Grañón: El faro de hospitalidad en el Camino de Santiago

Albergue de Grañón. Camino de Santiago.

 

El Camino de Santiago no es solo una ruta de senderismo o un desafío físico; es una geografía sagrada donde cada pueblo guarda un tesoro. Sin embargo, hay lugares que brillan con una luz especial. Grañón, en La Rioja, es uno de esos puntos donde el tiempo parece detenerse y la esencia más pura de la hospitalidad cristiana cobra vida.

El Corazón de la Torre

Para muchos peregrinos, Grañón es sinónimo de su Albergue Parroquial de San Juan Bautista. Ubicado en la misma torre de la iglesia, este lugar ha mantenido durante décadas la tradición del «donativo», pero sobre todo, la tradición del encuentro. Aquí no se alquila una cama; se comparte un hogar.

Lo que hace único a Grañón no es solo el techo bajo el cual dormir, sino la cena comunitaria. En una mesa larga, peregrinos de todos los rincones del mundo —Brasil, Corea, Alemania o Italia— comparten el pan, el vino y, sobre todo, sus historias de fe y búsqueda.

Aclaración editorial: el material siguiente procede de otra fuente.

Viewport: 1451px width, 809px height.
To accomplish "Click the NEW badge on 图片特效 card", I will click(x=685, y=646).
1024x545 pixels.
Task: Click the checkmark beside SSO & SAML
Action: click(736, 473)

La Hospitalidad como Acto de Fe

En Voces de Cristo creemos que la hospitalidad es la primera forma de evangelizar. Recibir al extraño como si fuera el mismo Cristo es el mandato que en Grañón se cumple cada tarde. Cuando el hospitalero recibe al caminante cansado con una sonrisa y un vaso de agua, está realizando un acto profundamente litúrgico.

Un Encuentro con lo Sagrado

Si estás recorriendo el Camino, o si planeas hacerlo pronto, te invitamos a detenerte en este pueblo riojano. Su torre no es solo un monumento arquitectónico, es un faro que recuerda al mundo que nadie camina solo. La belleza del Camino no está en la catedral de llegada, sino en el amor compartido en lugares como este.

Conclusión:

Grañón nos enseña que la hospitalidad es el idioma universal de la Iglesia. En cada abrazo de bienvenida y en cada oración compartida en penumbra, Voces de Cristo resuena con fuerza, recordándonos que el Camino es, ante todo, una escuela de amor.